Nvidia et OpenAI s’allient pour construire le plus grand centre de données d’IA
Crédit: Getty Images (Jensen Huang et Sam Altman)

OpenAI, le créateur de ChatGPT, va louer pendant vingt ans, dans l'Ohio, le plus grand centre de données d'intelligence artificielle (IA) au monde. Le fabricant de puces américain Nvidia s'est engagé à garantir le financement jusqu'à 105 milliards de dollars, selon un document boursier publié lundi. Les premiers calculs du site sont prévus pour 2028.

Nvidia sera le fournisseur exclusif des puces, OpenAI le principal client de la puissance de calcul pour les vingt prochaines années, et SB Energy, une société fondée en 2019 au sein du groupe japonais SoftBank, le propriétaire des murs.

Le projet est prévu en partie sur une ancienne usine d'enrichissement d'uranium de la Guerre froide. Baptisé «PORTS-Pike», le centre de données, actuellement en construction, est censé abriter plus de 1,5 million de puces et fournir d'ici 2032 une puissance de calcul colossale de 8 gigawatts.

La puissance électrique de ce méga centre de données sera fournie pour l'essentiel par une nouvelle centrale à gaz et devrait être équivalente à celle couvrant l'alimentation d'environ six millions de foyers américains, selon le New York Times.

«Ce sera un site immense, avec suffisamment de puissance de calcul pour aider des millions de personnes à faire avec l'IA des choses que nous commençons tout juste à imaginer, de la découverte de nouveaux médicaments à la création d'entreprises», a déclaré Sam Altman, le patron d'OpenAI.

À lui seul, ce site aurait une capacité de calcul équivalente à l'ensemble du programme Stargate, un projet à 500 milliards de dollars sur plusieurs sites, dévoilé en grande pompe à la Maison-Blanche en début 2025 par OpenAI, SoftBank et Oracle.

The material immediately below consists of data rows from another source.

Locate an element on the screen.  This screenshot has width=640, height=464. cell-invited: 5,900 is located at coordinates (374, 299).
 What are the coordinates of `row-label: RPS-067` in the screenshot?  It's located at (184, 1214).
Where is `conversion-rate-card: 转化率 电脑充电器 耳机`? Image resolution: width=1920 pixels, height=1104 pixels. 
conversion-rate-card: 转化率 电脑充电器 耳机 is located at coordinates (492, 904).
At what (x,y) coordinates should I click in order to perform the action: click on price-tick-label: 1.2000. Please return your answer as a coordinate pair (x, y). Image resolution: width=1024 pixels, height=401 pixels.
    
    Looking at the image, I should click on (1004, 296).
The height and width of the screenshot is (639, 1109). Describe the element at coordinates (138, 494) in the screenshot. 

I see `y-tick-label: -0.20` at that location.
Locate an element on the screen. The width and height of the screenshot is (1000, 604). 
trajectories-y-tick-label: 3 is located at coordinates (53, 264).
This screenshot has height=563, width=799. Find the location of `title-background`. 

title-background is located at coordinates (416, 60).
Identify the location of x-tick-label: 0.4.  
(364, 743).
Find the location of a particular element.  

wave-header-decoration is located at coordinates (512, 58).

Du financement circulaire?

L'accord conclu entre Nvidia et OpenAI s'inscrit dans une tendance à la hausse, soit celle où les vedettes de l'IA, malgré l'explosion de leurs revenus, dépendent de la signature de leurs propres fournisseurs pour bâtir les infrastructures géantes de cette révolution technologique, indique l'AFP.

Cette imbrication entre le premier fournisseur de puces d'IA au monde et l'un de ses principaux clients alimente les craintes d'une bulle de l'IA. Or, Jensen Huang, le patron de Nvidia, s'est défendu lundi dans un rare billet de blogue: «Est-ce du financement circulaire ? Non. OpenAI paiera son loyer.»

Nvidia prévoit d'ailleurs d'investir aussi 1,5 milliard de dollars dans SB Energy, rapporte le Financial Times.

Il s'agit de la plus importante garantie à laquelle Nvidia ait consentie. Elle couvre à la fois les emprunts nécessaires à la construction et le montant du loyer. D'après le Wall Street Journal, Nvidia avait d'abord envisagé de porter sa garantie à 250 milliards de dollars. Mais l'information, révélée fin juillet, «avait inquiété les investisseurs quant à l'exposition au risque du fabricant de puces» et fait chuter son titre de 5% à la Bourse de New York.

Le projet devrait créer 35000 emplois en construction pendant les six années de travaux, jusqu'en 2032, et 2500 emplois permanents, peut-on lire sur le site web d'Open AI. L'entreprise d'IA investira 40 millions de dollars dans un fonds de subventions communautaires appuyant les priorités établies par la population locale.

Ces promesses répondent à une hostilité croissante envers les centres de données. Selon un sondage Gallup datant de mars dernier, 71% des Américains s'opposent à leur construction près de chez eux. Par ailleurs, la question de la hausse des factures d'électricité, attribuée en partie à ces sites gourmands en eaux et en électrons, s'est invitée dans les débats des élections de mi-mandat.

OpenAI et son bailleur SB Energy, filiale du japonais SoftBank, assurent que le centre de données paiera ses propres coûts d'énergie et d'infrastructure, sans les répercuter sur les habitants.